Required work:
The data that follows is to be copied exactly, with each image removed.

Source records:
*** Begin section ***
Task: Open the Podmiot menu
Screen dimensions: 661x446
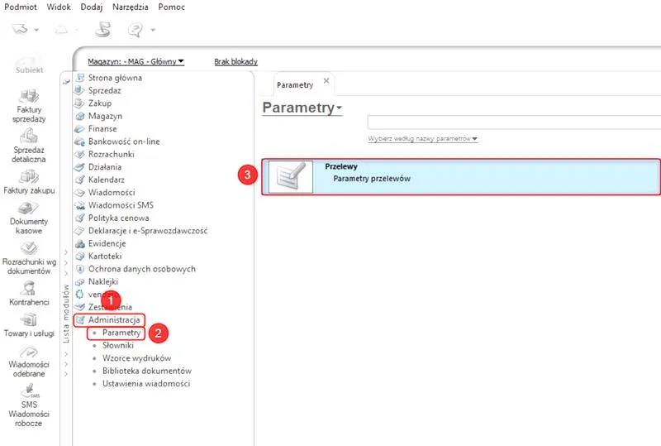Action: tap(20, 7)
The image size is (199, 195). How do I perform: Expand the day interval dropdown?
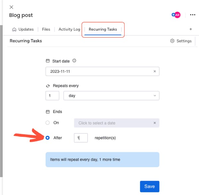pyautogui.click(x=111, y=96)
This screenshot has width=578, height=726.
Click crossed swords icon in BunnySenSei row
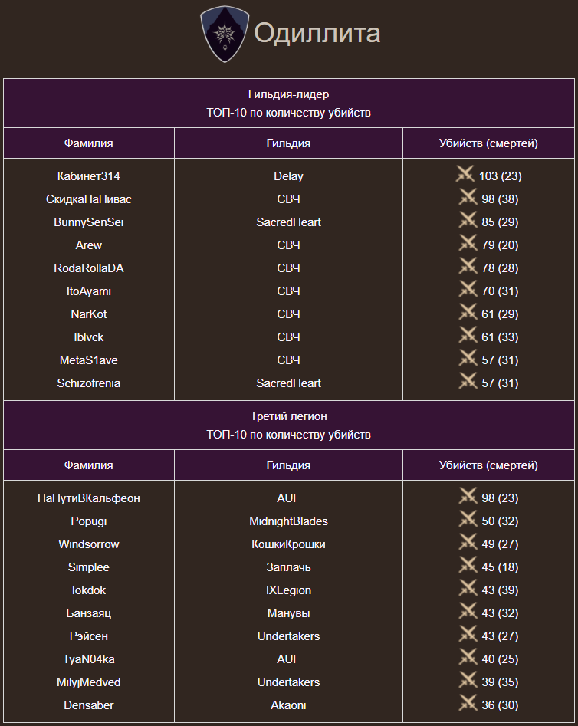[x=468, y=221]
*** End section ***
Task response:
Task: Open the Podmiot menu
Screen dimensions: 661x446
Action: tap(20, 7)
The image size is (199, 195). How do I perform: Expand the day interval dropdown?
pyautogui.click(x=111, y=96)
This screenshot has width=578, height=726.
Click crossed swords icon in BunnySenSei row
[x=468, y=221]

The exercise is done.